Objective >>
Which lines in the items below contain the word "upward"? Extract each of those lines in full.

Data excerpts >>

..............................

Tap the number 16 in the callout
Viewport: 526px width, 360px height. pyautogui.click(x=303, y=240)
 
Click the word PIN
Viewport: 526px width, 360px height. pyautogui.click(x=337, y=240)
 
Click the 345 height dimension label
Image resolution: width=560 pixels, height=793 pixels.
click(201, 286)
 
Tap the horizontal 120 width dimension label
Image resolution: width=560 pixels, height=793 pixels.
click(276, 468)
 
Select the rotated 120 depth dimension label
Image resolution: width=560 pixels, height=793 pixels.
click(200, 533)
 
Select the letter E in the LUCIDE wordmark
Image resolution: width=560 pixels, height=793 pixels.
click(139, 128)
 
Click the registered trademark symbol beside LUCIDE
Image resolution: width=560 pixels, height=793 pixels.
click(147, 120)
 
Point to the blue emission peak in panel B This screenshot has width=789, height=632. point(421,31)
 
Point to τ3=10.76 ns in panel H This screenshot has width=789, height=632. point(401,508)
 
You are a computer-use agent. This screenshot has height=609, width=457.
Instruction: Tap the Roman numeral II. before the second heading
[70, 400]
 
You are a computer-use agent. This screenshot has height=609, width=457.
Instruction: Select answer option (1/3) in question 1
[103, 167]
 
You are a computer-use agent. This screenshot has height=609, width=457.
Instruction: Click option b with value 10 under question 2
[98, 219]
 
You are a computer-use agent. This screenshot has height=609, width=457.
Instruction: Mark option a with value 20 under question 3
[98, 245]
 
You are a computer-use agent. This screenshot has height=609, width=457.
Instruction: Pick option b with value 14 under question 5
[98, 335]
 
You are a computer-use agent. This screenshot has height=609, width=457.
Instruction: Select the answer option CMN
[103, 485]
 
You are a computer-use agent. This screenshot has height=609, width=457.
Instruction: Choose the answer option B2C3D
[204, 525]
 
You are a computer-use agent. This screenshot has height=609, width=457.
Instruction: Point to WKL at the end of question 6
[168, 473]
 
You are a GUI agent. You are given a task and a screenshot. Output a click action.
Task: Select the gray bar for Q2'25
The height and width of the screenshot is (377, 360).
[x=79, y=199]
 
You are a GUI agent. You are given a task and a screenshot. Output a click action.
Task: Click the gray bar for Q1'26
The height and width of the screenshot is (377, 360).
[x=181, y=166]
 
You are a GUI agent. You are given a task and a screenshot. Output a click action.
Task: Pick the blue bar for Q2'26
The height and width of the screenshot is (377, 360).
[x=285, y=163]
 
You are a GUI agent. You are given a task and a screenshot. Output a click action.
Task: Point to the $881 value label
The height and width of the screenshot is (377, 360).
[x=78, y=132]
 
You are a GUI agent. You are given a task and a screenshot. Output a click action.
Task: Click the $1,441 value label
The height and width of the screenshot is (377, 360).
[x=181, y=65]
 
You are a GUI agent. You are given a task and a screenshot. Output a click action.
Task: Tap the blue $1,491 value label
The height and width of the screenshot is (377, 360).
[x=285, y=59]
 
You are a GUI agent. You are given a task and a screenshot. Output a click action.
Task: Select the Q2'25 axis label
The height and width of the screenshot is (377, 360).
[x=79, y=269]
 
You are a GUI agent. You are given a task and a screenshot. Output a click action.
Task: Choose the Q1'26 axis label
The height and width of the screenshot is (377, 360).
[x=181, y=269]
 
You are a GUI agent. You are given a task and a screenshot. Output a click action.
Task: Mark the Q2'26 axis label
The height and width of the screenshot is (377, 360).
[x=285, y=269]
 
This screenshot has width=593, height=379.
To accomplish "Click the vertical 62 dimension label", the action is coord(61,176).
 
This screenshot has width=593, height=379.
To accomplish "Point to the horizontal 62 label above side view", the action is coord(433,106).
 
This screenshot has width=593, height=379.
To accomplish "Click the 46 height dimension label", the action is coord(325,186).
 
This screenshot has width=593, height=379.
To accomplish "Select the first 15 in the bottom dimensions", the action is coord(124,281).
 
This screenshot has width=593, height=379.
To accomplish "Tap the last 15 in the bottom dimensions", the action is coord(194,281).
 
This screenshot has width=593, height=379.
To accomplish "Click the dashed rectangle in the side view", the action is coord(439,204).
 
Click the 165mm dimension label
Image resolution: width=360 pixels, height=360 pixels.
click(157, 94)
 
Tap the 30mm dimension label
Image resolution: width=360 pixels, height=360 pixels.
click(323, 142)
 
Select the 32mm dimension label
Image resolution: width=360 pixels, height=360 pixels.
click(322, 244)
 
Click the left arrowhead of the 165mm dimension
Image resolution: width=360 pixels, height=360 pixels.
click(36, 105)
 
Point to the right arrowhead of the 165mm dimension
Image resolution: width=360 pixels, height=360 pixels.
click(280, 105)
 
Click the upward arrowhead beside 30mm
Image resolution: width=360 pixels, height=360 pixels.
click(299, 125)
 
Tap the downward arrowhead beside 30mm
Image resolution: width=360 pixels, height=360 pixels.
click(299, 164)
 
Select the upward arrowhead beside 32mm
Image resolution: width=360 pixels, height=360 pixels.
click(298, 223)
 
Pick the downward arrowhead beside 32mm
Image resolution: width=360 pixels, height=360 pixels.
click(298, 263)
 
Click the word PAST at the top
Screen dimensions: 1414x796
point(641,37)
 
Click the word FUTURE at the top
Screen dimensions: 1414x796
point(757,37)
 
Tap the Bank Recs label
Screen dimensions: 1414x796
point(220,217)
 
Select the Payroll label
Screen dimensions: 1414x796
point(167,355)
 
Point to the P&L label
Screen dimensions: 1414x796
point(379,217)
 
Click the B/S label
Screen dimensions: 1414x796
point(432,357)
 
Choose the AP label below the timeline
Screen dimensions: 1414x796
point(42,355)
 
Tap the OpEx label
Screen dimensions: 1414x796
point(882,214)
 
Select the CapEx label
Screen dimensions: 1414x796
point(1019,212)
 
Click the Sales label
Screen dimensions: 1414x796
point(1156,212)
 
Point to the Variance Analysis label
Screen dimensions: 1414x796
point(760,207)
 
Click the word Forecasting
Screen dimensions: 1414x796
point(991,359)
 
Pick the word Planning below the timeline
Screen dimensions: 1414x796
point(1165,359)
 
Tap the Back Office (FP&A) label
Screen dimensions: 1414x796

..............................

Answer to this problem >>
Click the upward arrowhead beside 30mm
Select the upward arrowhead beside 32mm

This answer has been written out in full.